Mediante un comunicado, la Arquidiócesis de México señaló que la ley “parece legalizar la presencia de elementos castrenses en las calles” y que la normativa “deja al arbitrio discrecional de gobernantes a los que se ha probado nula capacidad para resolver problemas y más bien fueron aliados de grupos criminales”.

En el texto se describe que en 2007 “los enemigos de México se habían hecho del control de comunidades y municipios enteros. Candidatos iban y venían por voluntad de capos y mafiosos, la economía de lugares estratégicos pasaba por la fiscalización del narco, controlando hasta las importaciones en puertos. La corrupción, madre de todos los vicios, engendró ese monstruo que se comió a los cuerpos policiales; nada escapó a su poder y malignidad”.

Por último, el documento asegura que la ley debe tener “como eje rector el respeto total a los derechos humanos de ciudadanos que quieren vivir en paz”.

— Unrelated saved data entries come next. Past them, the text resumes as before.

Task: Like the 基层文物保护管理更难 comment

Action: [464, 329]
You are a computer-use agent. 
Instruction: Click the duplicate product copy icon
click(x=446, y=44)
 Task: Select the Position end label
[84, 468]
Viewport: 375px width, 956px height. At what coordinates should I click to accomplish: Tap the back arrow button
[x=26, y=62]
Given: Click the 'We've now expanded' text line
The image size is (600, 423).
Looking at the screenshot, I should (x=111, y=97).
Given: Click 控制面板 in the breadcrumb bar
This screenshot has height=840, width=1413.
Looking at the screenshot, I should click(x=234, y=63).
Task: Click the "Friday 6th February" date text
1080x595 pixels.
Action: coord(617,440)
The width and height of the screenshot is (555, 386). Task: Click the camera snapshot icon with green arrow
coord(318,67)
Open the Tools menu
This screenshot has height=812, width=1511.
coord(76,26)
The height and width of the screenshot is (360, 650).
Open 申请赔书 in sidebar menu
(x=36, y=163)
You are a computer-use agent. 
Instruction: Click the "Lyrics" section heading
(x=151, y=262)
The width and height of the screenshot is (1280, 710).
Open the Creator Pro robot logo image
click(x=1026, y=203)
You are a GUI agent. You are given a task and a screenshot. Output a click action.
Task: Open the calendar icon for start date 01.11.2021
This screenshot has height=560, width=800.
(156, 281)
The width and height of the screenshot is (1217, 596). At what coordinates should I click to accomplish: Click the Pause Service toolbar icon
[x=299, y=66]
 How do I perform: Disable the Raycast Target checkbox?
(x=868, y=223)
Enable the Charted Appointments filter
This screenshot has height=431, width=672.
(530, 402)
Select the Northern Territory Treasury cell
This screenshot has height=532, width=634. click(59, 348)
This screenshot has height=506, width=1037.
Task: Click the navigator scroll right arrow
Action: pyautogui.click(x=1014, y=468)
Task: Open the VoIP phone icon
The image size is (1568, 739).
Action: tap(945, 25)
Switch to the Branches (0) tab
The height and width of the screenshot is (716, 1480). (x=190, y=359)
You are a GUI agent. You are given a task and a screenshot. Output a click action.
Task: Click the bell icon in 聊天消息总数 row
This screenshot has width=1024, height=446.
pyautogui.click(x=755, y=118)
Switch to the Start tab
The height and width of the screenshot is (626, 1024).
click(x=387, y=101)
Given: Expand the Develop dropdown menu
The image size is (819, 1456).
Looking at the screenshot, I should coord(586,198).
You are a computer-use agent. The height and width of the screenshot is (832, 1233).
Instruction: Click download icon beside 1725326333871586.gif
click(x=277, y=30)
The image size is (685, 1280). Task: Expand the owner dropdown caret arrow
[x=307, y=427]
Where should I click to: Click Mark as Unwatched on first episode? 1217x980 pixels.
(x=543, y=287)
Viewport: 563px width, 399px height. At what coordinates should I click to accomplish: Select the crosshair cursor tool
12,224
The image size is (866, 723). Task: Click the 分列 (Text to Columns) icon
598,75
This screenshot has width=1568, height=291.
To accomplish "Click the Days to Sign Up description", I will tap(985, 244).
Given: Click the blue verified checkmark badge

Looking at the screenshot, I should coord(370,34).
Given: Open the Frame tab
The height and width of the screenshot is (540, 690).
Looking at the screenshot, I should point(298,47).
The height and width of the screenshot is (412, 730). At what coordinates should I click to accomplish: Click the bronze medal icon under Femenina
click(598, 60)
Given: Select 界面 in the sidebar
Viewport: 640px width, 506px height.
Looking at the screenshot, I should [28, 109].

Cabe recordar que, con la excusa de “la lucha contra el crimen organizado y el narcotráfico”, la Ley de Seguridad Interior permite que las Fuerzas Armadas intervengan en temas de seguridad pública –algo que por los tratados internacionales está solo reservado para las fuerzas policiales–, abre la posibilidad de la intervención de Ejército en la represión a las protestas sociales, elimina los protocolos para la regulación del uso de la fuerza y permite realizar actividades de inteligencia militar en espacios vinculados a la sociedad civil.

Desde la Comisión Interamericana de Derechos Humanos (CIDH) y la ONU se realizaron duras críticas a la Ley.

La portavoz de la Oficina del Alto Comisionado de Naciones Unidas para los Derechos Humanos, Elisabeth Throssell, afirmó que la aprobación de la Ley de Seguridad Interior es un hecho “lamentable” y remarcó que México no debería “convertir a las Fuerzas Armadas en una parte fundamental de la seguridad interna”.